9.1 Built-In-Reducers#
Kokkos provides Reducers for the most common reduction types:
BAnd: Do a binary “and” reduction
BOr: Do a binary “or” reduction
LAnd: Do a logical “and” reduction
LOr: Do a logical “or” reduction
Max: Finding the maximum value
MaxLoc: Retrieve the maximum value as well as its associated index
Min: Finding the minimum value
MinLoc: Retrieve the minimum value as well as its associated index
MinMax: Finding the minimum and the maximum value
MinMaxLoc: Find both the maximum and minimum value as well as their associated indices
Prod: Computing the product of all input values
Sum: For simple Summations
These reducers work only for scalar data, i.e. you can’t have a runtime length array as the reduction type (for example finding the minimum values for each vector in a multi vector concurrently).
Generally the Reducers are templated on the Scalar type for the reduction as well as an optional template parameter for the memory space of the result (more on that later). The MinLoc
, MaxLoc
and MinMaxLoc
reducers are additionally templated on the index type.
The following is an example for doing a simple min-reduction, finding the minimal value in a discretization of a parable.
double min;
Kokkos::parallel_reduce( "MinReduce", N, KOKKOS_LAMBDA (const int& x, double& lmin) {
double val = (1.0*x- 7.2) * (1.0*x- 7.2) + 3.5;
if( val < lmin ) lmin = val;
}, Kokkos::Min<double>(min));
printf("Min: %lf\n", min);
In this example the Min
reducer was templated on the reducing type double
and the variable to store the result was taken in by reference.
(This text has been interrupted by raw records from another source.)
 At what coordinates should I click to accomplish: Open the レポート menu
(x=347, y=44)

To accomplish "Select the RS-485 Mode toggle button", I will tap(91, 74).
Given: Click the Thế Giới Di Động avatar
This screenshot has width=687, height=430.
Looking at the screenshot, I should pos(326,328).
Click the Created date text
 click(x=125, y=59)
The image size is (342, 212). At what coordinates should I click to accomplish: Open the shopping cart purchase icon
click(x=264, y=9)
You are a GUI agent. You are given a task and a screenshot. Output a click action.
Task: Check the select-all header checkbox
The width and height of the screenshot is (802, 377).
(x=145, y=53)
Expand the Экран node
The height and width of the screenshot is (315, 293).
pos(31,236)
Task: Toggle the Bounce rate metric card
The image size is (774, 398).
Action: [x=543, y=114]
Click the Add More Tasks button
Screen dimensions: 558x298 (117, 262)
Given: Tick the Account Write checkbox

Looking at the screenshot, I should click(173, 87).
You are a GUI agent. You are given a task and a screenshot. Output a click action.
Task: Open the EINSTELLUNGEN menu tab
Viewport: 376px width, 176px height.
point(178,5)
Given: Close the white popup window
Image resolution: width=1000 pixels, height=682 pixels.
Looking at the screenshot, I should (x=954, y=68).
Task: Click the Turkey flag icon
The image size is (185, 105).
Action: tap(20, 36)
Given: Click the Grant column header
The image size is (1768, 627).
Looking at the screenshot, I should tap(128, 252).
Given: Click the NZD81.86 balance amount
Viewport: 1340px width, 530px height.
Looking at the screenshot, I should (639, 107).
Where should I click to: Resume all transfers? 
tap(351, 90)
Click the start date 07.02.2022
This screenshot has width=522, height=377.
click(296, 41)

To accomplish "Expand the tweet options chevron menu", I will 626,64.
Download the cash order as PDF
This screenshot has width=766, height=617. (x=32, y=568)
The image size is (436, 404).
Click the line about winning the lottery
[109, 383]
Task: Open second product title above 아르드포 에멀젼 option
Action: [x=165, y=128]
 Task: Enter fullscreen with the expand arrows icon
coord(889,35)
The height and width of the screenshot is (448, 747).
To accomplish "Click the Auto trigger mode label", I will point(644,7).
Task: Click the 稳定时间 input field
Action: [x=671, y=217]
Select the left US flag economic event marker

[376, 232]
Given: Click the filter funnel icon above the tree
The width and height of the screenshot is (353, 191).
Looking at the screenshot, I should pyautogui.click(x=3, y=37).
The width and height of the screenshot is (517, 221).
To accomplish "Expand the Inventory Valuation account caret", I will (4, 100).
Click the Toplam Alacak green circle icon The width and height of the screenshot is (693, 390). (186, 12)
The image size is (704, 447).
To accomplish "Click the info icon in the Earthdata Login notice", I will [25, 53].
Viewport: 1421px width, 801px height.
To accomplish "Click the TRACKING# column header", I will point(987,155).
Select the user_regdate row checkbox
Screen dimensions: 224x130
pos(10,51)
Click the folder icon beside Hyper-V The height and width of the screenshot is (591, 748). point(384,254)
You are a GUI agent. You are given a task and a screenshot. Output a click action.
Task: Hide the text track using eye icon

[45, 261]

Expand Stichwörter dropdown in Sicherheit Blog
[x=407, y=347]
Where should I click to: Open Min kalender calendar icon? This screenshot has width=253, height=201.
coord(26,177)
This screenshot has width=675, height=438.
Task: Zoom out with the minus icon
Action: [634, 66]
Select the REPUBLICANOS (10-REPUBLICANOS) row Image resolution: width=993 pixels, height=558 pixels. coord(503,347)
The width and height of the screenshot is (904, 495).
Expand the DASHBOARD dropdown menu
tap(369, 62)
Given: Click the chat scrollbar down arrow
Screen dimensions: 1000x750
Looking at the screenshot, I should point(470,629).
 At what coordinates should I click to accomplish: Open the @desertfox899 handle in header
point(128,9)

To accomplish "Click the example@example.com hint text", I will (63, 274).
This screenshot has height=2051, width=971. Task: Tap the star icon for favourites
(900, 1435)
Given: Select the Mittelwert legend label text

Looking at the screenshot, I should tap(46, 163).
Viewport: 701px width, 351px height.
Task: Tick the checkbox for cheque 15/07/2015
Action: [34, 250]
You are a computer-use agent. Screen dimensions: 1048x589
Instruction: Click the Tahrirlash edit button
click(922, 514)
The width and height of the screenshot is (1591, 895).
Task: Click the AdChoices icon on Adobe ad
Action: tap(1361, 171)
Note that the reducer is only used to combine values from different threads. The per thread reduction is still performed explicitly. One could have used the reducer for that as well through a reducer instance:
double min;
Kokkos::Min<double> min_reducer(min);
Kokkos::parallel_reduce( "MinReduce", N, KOKKOS_LAMBDA (const int& x, double& lmin) {
double val = (1.0*x- 7.2) * (1.0*x- 7.2) + 3.5;
min_reducer.join(lmin, val);
}, min_reducer);
printf("Min: %lf\n", min);
For the MinLoc
, MaxLoc
and MinMaxLoc
reducers the reduction type is a complex scalar type which is accessible through a value_type
typedef.
MinLoc
and MaxLoc
have value types which contain a val
and loc
member to store the reduction value and the index respectively. Note that index (loc
) can be a struct itself, for example to store a multidimensional index result (see later).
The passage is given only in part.